[PROMPT] Copy out the data from the line containing "You are a computer-use agent. 812x508 pixels." to its last line, exactly. No pictures.

*** THE DATA ***

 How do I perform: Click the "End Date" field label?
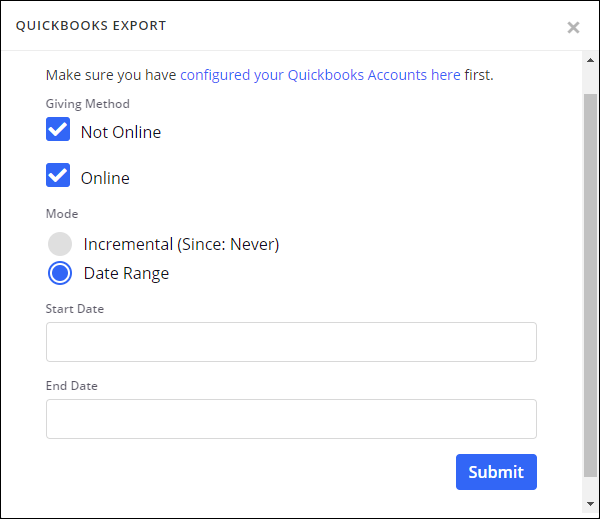point(72,386)
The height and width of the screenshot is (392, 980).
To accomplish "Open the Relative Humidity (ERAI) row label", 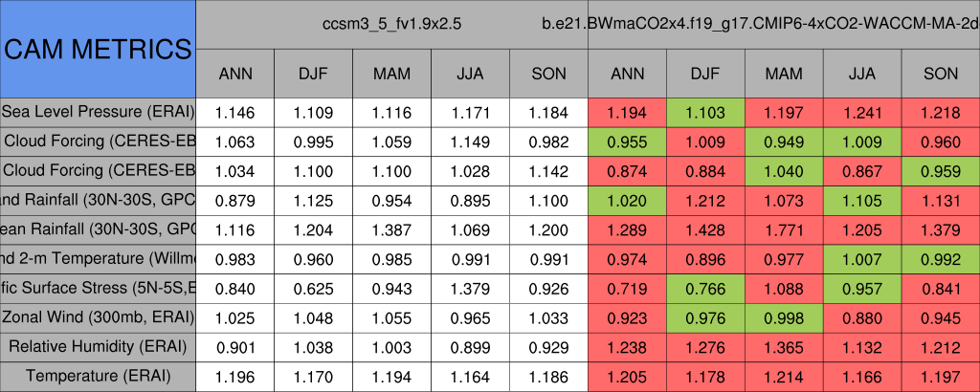I will tap(98, 346).
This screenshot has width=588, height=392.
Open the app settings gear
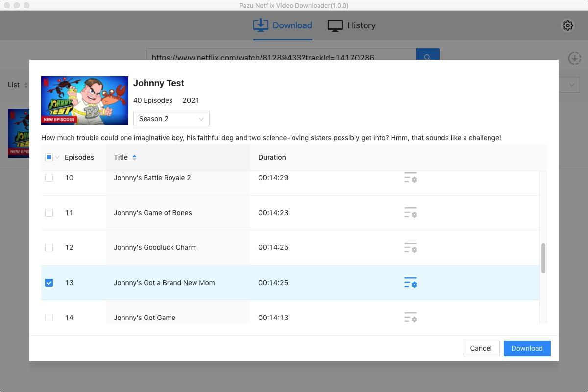pyautogui.click(x=567, y=25)
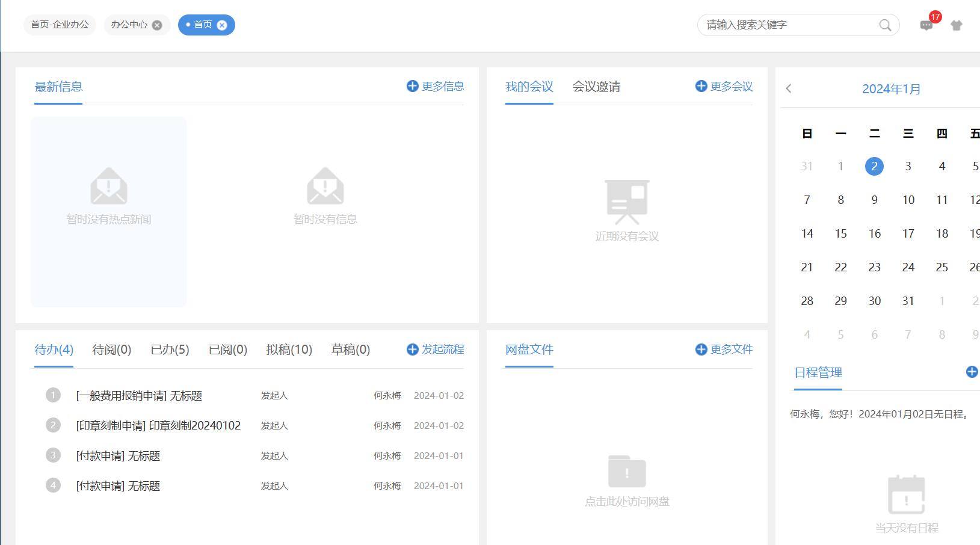Open the messages icon with 17 badge

(926, 25)
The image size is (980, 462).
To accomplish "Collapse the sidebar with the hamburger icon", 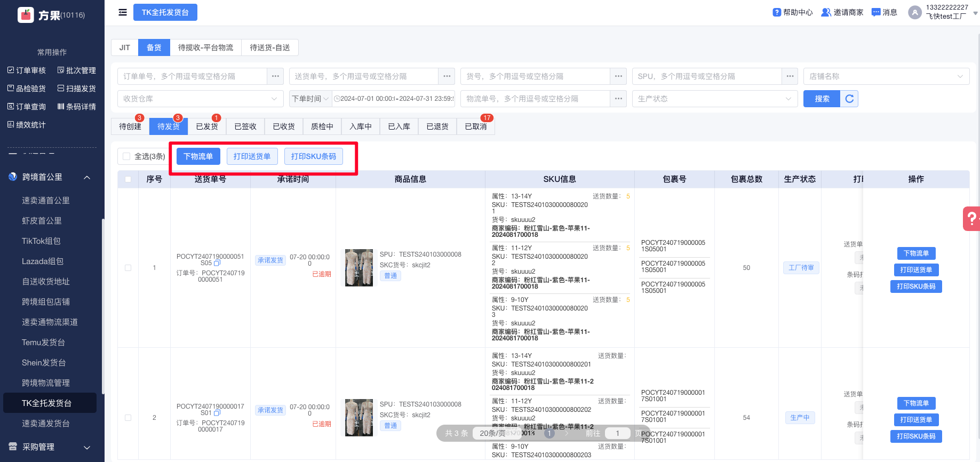I will click(123, 12).
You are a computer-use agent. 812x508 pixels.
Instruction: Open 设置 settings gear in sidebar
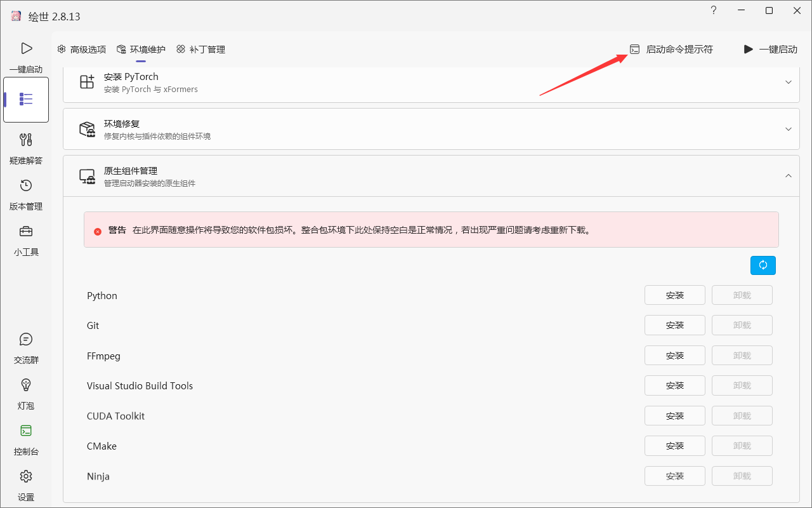pyautogui.click(x=26, y=477)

*** End of THE DATA ***

[ANSWER]
You are a computer-use agent. 812x508 pixels.
Instruction: Open 设置 settings gear in sidebar
pyautogui.click(x=26, y=477)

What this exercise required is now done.